DATA IN THIS EXERCISE:
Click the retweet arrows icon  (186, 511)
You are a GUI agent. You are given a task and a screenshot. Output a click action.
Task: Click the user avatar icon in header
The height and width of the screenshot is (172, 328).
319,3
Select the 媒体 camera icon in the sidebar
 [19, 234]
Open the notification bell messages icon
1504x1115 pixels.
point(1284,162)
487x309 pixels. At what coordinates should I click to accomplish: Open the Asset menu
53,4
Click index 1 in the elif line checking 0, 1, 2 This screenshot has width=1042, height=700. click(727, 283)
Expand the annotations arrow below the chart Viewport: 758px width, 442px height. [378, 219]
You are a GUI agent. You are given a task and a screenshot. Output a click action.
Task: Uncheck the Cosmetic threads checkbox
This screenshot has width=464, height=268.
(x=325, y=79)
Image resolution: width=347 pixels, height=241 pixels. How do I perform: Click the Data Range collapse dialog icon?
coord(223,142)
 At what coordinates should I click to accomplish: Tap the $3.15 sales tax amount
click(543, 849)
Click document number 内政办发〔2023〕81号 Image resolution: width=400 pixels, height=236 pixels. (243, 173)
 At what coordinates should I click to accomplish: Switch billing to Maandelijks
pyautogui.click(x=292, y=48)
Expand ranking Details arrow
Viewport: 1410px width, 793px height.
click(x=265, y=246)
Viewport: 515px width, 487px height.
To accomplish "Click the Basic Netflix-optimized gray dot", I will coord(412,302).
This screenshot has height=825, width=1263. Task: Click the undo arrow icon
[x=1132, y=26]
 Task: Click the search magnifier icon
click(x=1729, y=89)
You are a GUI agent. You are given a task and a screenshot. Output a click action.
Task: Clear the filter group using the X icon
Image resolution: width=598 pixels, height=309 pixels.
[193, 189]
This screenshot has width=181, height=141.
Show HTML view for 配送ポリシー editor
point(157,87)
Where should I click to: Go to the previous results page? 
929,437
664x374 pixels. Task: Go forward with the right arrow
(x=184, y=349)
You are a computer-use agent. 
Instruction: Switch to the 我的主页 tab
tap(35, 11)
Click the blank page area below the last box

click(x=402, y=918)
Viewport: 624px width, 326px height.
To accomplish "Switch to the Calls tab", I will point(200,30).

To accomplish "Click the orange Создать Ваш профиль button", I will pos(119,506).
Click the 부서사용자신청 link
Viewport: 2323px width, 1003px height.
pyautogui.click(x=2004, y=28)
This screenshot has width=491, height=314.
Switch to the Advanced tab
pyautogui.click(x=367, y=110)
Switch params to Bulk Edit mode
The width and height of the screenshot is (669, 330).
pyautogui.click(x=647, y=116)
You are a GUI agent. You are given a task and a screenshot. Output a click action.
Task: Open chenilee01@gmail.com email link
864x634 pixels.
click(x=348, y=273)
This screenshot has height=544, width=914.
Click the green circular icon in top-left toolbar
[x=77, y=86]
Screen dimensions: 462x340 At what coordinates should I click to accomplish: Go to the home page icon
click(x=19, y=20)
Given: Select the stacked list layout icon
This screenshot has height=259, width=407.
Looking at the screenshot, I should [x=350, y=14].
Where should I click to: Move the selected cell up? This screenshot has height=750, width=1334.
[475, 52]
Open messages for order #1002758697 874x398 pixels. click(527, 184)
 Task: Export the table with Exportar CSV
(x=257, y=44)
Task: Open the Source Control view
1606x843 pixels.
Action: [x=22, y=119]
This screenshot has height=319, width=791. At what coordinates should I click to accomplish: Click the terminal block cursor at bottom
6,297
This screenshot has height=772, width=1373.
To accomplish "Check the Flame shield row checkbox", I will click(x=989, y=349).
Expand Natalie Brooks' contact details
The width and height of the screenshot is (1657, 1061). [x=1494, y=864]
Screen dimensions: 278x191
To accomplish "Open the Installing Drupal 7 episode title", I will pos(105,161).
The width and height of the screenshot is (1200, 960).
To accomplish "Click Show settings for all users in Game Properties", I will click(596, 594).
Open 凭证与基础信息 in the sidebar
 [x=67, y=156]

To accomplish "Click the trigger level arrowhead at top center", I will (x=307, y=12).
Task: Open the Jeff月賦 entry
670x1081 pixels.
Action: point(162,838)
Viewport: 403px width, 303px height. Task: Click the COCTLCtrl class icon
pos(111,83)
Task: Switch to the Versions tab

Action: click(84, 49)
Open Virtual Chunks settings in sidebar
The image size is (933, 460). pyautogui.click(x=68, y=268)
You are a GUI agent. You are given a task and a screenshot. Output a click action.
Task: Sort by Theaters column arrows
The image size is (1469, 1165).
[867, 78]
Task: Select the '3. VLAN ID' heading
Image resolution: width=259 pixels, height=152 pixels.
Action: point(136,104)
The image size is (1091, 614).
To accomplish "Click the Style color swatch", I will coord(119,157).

GIVEN INSTRUCTION: Reproduce every one of the records above, word for word and line for line.

COMPLETED EXERCISE:
Click the retweet arrows icon  (186, 511)
You are a GUI agent. You are given a task and a screenshot. Output a click action.
Task: Click the user avatar icon in header
The height and width of the screenshot is (172, 328).
319,3
Select the 媒体 camera icon in the sidebar
 [19, 234]
Open the notification bell messages icon
1504x1115 pixels.
point(1284,162)
487x309 pixels. At what coordinates should I click to accomplish: Open the Asset menu
53,4
Click index 1 in the elif line checking 0, 1, 2 This screenshot has width=1042, height=700. click(727, 283)
Expand the annotations arrow below the chart Viewport: 758px width, 442px height. [378, 219]
You are a GUI agent. You are given a task and a screenshot. Output a click action.
Task: Uncheck the Cosmetic threads checkbox
This screenshot has width=464, height=268.
(x=325, y=79)
Image resolution: width=347 pixels, height=241 pixels. How do I perform: Click the Data Range collapse dialog icon?
coord(223,142)
 At what coordinates should I click to accomplish: Tap the $3.15 sales tax amount
click(543, 849)
Click document number 内政办发〔2023〕81号 Image resolution: width=400 pixels, height=236 pixels. (243, 173)
 At what coordinates should I click to accomplish: Switch billing to Maandelijks
pyautogui.click(x=292, y=48)
Expand ranking Details arrow
Viewport: 1410px width, 793px height.
click(x=265, y=246)
Viewport: 515px width, 487px height.
To accomplish "Click the Basic Netflix-optimized gray dot", I will coord(412,302).
This screenshot has height=825, width=1263. Task: Click the undo arrow icon
[x=1132, y=26]
 Task: Click the search magnifier icon
click(x=1729, y=89)
You are a GUI agent. You are given a task and a screenshot. Output a click action.
Task: Clear the filter group using the X icon
Image resolution: width=598 pixels, height=309 pixels.
[193, 189]
This screenshot has width=181, height=141.
Show HTML view for 配送ポリシー editor
point(157,87)
Where should I click to: Go to the previous results page? 
929,437
664x374 pixels. Task: Go forward with the right arrow
(x=184, y=349)
You are a computer-use agent. 
Instruction: Switch to the 我的主页 tab
tap(35, 11)
Click the blank page area below the last box

click(x=402, y=918)
Viewport: 624px width, 326px height.
To accomplish "Switch to the Calls tab", I will point(200,30).

To accomplish "Click the orange Создать Ваш профиль button", I will pos(119,506).
Click the 부서사용자신청 link
Viewport: 2323px width, 1003px height.
pyautogui.click(x=2004, y=28)
This screenshot has width=491, height=314.
Switch to the Advanced tab
pyautogui.click(x=367, y=110)
Switch params to Bulk Edit mode
The width and height of the screenshot is (669, 330).
pyautogui.click(x=647, y=116)
You are a GUI agent. You are given a task and a screenshot. Output a click action.
Task: Open chenilee01@gmail.com email link
864x634 pixels.
click(x=348, y=273)
This screenshot has height=544, width=914.
Click the green circular icon in top-left toolbar
[x=77, y=86]
Screen dimensions: 462x340 At what coordinates should I click to accomplish: Go to the home page icon
click(x=19, y=20)
Given: Select the stacked list layout icon
This screenshot has height=259, width=407.
Looking at the screenshot, I should [x=350, y=14].
Where should I click to: Move the selected cell up? This screenshot has height=750, width=1334.
[475, 52]
Open messages for order #1002758697 874x398 pixels. click(527, 184)
 Task: Export the table with Exportar CSV
(x=257, y=44)
Task: Open the Source Control view
1606x843 pixels.
Action: [x=22, y=119]
This screenshot has height=319, width=791. At what coordinates should I click to accomplish: Click the terminal block cursor at bottom
6,297
This screenshot has height=772, width=1373.
To accomplish "Check the Flame shield row checkbox", I will click(x=989, y=349).
Expand Natalie Brooks' contact details
The width and height of the screenshot is (1657, 1061). [x=1494, y=864]
Screen dimensions: 278x191
To accomplish "Open the Installing Drupal 7 episode title", I will pos(105,161).
The width and height of the screenshot is (1200, 960).
To accomplish "Click Show settings for all users in Game Properties", I will click(596, 594).
Open 凭证与基础信息 in the sidebar
 [x=67, y=156]

To accomplish "Click the trigger level arrowhead at top center", I will (x=307, y=12).
Task: Open the Jeff月賦 entry
670x1081 pixels.
Action: point(162,838)
Viewport: 403px width, 303px height. Task: Click the COCTLCtrl class icon
pos(111,83)
Task: Switch to the Versions tab

Action: click(84, 49)
Open Virtual Chunks settings in sidebar
The image size is (933, 460). pyautogui.click(x=68, y=268)
You are a GUI agent. You are given a task and a screenshot. Output a click action.
Task: Sort by Theaters column arrows
The image size is (1469, 1165).
[867, 78]
Task: Select the '3. VLAN ID' heading
Image resolution: width=259 pixels, height=152 pixels.
Action: point(136,104)
The image size is (1091, 614).
To accomplish "Click the Style color swatch", I will coord(119,157).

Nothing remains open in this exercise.